Fallout's climax has no con/trick element at all but gets away with it because it's basically the most thrilling climax to an action movie in decades. I'd certainly like to see it return though- these are heist movies spliced with action movies and it's a combo I really like.
Yeah he's so savvy about that sort of thing. He knows exactly what's satisfying to an audience, and I think that's key. I wish the Bond writers could get some of that magic sprinkled on them.
Yeah certainly. I actually thought they were going to kill Benji at the end of Fallout when I saw it for the first time: it was genuinely tense. And as you say: that's an advantage of the team setup because you feel that one of the leads actually could die (whereas in a Bond film we know Bond can't of course).
Ving is looking a little out of shape recently (not to be uncharitable) so it does feel like he is one who could exit.
I will disagree about Fallout's climax. It's really just a repeat of other films with the ticking bomb countdown and Hunt getting the hell knocked out of him to stop it as the seconds tick down. I'm still not entirely sold on Fallout being as great as others do.
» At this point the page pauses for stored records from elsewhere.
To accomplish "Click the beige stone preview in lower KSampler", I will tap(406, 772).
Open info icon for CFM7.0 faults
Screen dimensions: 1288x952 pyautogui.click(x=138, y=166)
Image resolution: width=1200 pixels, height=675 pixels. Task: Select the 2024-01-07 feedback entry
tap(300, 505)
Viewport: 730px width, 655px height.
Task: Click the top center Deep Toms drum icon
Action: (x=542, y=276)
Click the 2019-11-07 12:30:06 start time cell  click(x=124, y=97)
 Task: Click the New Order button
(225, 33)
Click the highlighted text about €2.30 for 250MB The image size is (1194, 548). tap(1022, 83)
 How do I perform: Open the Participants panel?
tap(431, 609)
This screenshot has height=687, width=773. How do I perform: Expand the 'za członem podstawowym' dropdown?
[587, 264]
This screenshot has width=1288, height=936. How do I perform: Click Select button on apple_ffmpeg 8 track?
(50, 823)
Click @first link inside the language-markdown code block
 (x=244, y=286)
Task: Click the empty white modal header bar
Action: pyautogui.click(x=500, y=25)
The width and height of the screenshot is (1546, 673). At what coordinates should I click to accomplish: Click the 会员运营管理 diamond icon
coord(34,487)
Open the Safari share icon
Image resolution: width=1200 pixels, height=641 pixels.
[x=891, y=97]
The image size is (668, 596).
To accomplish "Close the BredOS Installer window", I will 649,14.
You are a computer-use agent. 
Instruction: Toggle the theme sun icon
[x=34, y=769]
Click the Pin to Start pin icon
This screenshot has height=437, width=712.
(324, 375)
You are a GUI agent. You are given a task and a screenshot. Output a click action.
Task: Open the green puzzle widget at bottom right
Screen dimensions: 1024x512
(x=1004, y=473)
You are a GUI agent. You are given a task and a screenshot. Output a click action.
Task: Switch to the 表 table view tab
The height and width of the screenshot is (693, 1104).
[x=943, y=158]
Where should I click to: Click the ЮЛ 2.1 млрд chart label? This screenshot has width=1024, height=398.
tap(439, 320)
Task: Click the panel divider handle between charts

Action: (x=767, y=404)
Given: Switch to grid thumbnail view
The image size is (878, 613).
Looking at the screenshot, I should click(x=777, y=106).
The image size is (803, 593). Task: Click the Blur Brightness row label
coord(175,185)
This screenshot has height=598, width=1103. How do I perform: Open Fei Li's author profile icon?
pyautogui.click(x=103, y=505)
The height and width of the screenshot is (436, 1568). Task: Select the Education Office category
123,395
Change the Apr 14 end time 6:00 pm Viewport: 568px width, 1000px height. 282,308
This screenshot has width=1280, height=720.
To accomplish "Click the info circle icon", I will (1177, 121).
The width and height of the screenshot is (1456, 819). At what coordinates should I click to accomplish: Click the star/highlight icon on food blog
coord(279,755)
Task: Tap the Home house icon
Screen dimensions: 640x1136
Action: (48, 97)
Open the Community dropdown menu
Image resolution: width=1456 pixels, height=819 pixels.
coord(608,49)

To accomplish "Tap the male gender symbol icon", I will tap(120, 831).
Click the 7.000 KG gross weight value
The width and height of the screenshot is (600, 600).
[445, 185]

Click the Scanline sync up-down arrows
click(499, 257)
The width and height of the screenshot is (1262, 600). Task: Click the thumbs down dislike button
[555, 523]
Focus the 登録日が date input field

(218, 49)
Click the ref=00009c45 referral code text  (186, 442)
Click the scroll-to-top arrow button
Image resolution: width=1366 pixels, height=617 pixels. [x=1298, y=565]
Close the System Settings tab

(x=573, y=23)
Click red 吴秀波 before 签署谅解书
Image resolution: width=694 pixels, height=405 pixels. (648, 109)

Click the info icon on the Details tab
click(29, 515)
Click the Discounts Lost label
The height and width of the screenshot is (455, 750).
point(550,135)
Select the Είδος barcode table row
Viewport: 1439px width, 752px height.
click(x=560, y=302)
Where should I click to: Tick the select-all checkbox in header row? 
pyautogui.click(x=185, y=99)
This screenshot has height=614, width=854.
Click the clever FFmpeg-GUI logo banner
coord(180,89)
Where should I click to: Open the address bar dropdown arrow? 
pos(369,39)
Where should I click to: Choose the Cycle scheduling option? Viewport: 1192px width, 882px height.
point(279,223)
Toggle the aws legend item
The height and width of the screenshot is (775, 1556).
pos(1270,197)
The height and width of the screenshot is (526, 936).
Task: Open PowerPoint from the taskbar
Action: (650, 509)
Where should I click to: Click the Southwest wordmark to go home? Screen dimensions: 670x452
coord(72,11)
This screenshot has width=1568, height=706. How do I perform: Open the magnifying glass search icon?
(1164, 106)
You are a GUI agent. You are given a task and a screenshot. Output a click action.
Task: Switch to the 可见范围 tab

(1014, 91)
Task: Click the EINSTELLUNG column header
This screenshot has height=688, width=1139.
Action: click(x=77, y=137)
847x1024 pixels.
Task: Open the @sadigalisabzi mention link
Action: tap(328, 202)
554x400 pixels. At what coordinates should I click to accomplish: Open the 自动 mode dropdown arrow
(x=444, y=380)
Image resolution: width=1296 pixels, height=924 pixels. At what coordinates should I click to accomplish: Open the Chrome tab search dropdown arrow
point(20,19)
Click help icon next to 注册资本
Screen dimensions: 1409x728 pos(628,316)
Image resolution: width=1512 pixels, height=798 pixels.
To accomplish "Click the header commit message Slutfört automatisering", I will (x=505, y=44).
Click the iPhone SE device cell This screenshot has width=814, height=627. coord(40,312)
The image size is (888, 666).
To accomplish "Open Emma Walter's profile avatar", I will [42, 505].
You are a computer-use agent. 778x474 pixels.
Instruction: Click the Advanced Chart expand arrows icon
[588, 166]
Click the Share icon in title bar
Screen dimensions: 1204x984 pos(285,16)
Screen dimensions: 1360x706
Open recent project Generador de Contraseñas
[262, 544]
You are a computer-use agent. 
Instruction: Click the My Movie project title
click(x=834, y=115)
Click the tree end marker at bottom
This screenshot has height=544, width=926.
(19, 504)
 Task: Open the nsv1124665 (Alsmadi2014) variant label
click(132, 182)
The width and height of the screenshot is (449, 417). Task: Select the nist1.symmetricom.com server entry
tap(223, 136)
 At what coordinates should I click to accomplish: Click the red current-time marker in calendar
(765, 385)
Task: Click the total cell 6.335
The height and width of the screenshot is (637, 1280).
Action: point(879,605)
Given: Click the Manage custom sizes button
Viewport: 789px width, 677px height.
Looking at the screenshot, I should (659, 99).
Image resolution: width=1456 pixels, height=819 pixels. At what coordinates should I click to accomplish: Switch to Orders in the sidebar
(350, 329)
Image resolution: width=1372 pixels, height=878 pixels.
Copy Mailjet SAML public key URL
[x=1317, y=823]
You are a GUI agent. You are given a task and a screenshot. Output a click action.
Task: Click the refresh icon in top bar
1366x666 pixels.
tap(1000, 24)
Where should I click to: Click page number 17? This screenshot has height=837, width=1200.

Never mind 2011, he has barely aged since 1996! Meanwhile, i'm over here, 34 and allready going grey. No, i'm not the least bit bitter towards Tom Cruise. ;)
And I definitely think Elfman did the best version of the theme music: yet to be topped!
It, like GoldenEye did for Bond at the time, also had a Cold War hangover in terms of atmosphere and style. It was very much a film with one eye looking backwards. We haven't really had a sequence of "pure spy" intrigue in the M:I films since that first film.